Facts about Australia that foreigners should know

Aussie Tug of War

Wooli  hosts the Australian Goanna Pulling Championships over Easter. Rather than ripping the eponymous animal to shreds, participants squatting on all fours, attach leather harnesses to their heads and engage in cranial tug-of-war. This sport was all the rage in the 19th century, until it was replaced in popularity by sheep worrying and dunny dodging.

Note: if you don’t know what a goanna or a dunny is you haven’t lived, not in Oz at least..

Patents

Great Australian inventions include the half-car-half-truck utility vehicle, (known in Oz as a ‘ute’, every ‘bloke’ should own one), the bionic ear, the black box flight recorder, the notepad and, my very own favourite, the wine cask ( may The Almighty forever bless this man ).

Food

The Australian fetish for meat pies is legendary, Australians eat 260 million of them a year, around 13 per citizen.

The Cane Toad

Queenslanders have several nicknames, but perhaps the most curious one is ‘cane toad’, after the amphibious critters that were introduced to Australia in 1935 in an attempt to control the native cane beetle.

These creatures are not a pretty sight and have proved to be absolutely useless as they ignored the pesky cane grub and instead focused on reproducing.

From an original batch of just 101 toads, there are now over 200 million of these long-legged creatures hopping around Australia- an invasion that has seen the populations of native snakes and goanna lizards decline.

Indeed, the problem has gotten so bad that a millionare pub owner has introduced a beer-for-a-bag-of-toads bounty that’s even got the support of the Royal Society for the Prevention of Cruelty to Animals.

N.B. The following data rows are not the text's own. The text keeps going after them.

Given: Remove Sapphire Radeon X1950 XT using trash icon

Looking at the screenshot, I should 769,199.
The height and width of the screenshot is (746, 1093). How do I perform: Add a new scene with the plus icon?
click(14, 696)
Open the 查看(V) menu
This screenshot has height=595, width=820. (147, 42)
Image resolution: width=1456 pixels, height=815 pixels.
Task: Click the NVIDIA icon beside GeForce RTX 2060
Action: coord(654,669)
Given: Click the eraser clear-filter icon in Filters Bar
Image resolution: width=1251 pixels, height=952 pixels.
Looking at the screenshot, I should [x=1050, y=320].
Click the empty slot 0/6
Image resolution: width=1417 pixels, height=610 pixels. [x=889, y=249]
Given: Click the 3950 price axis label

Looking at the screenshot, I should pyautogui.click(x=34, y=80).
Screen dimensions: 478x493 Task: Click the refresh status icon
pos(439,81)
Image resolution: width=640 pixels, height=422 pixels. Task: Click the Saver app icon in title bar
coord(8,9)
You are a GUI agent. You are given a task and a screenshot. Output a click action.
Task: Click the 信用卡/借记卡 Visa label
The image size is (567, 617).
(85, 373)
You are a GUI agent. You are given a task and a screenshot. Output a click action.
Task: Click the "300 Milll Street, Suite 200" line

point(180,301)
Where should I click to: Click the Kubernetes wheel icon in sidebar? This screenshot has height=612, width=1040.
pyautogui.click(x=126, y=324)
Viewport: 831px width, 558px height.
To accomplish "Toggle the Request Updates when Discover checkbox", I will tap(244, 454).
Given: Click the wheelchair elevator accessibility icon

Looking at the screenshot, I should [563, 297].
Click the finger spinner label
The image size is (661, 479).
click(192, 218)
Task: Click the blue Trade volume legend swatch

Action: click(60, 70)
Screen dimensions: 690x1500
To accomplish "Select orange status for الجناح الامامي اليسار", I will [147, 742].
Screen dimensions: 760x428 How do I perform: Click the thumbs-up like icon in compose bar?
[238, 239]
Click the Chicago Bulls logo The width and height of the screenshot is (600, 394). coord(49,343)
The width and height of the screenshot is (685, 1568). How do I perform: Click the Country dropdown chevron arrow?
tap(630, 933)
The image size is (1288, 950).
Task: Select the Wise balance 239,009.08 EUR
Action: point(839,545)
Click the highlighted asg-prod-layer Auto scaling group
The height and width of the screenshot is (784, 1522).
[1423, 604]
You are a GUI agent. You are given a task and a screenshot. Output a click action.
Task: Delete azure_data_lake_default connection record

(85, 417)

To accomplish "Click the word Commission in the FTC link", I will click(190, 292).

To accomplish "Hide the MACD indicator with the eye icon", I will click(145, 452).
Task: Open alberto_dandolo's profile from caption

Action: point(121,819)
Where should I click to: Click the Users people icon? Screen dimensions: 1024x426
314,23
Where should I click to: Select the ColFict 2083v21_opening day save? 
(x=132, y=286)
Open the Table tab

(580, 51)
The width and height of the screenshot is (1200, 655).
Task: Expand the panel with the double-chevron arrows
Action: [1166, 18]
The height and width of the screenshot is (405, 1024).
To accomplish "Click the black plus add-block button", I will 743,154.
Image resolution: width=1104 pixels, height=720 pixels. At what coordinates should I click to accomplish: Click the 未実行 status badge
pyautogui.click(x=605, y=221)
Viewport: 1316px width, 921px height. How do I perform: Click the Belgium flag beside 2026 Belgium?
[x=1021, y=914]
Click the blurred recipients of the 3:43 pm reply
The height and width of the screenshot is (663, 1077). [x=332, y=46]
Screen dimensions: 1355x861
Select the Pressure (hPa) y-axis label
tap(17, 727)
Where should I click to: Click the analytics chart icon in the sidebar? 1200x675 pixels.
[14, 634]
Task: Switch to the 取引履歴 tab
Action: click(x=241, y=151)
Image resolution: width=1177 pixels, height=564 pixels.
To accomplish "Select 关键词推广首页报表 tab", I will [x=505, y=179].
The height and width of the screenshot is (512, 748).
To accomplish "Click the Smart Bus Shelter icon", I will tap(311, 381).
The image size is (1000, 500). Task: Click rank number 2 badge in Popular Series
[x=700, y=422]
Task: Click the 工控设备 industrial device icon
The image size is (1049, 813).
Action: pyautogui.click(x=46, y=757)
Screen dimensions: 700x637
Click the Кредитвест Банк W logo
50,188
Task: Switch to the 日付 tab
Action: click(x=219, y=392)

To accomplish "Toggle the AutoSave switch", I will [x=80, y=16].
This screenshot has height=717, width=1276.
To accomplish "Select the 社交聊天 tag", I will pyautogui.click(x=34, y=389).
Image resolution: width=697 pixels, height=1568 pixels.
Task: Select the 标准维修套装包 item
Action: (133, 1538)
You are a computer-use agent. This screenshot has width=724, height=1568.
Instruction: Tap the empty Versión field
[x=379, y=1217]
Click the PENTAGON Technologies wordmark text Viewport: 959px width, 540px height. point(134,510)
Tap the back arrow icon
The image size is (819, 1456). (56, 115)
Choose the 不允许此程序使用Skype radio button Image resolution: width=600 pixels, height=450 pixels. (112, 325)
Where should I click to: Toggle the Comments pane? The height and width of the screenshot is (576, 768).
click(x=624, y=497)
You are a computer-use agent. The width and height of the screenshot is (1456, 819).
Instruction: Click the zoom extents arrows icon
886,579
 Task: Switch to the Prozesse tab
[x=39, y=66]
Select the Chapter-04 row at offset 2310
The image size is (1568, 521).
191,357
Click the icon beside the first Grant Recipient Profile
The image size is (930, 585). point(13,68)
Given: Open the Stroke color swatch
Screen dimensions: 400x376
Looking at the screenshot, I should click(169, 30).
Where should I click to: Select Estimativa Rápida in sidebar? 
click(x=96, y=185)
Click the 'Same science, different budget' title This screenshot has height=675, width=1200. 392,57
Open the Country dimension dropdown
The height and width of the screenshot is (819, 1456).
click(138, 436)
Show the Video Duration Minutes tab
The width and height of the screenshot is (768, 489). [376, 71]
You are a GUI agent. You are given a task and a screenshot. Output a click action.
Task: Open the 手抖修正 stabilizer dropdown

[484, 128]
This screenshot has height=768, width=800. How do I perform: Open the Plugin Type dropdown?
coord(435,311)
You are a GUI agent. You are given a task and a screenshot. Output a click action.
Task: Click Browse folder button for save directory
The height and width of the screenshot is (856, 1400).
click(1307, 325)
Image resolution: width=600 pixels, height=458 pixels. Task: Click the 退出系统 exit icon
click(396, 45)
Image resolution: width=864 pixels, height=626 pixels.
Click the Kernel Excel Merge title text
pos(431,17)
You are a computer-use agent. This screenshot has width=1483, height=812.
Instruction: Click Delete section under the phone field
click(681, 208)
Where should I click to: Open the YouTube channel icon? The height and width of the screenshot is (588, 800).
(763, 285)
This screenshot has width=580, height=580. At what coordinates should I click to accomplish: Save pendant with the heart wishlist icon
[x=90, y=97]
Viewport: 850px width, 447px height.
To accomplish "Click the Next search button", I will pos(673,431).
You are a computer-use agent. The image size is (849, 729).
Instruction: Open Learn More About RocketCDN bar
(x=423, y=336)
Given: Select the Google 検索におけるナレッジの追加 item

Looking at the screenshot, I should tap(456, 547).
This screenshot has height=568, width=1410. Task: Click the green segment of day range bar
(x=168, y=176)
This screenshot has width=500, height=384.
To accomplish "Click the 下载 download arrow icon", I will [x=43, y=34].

But it seems not everyone hates them. Queensland’s representative rugby league team has chosen the cane toad as their unofficial mascot and they have even been listed by the National Trust of Queensland as a state icon, warts and all.

The Zoo

Even if you don’t normally like zoos, you must visit the Australia Zoo.

This isn’t your typical zoo- the animals aren’t in cages, instead they roam through semi-natural habitats spread over acres, many of which you can walk directly through.

This zoo is the life’s work and great love of the late Steve Irwin.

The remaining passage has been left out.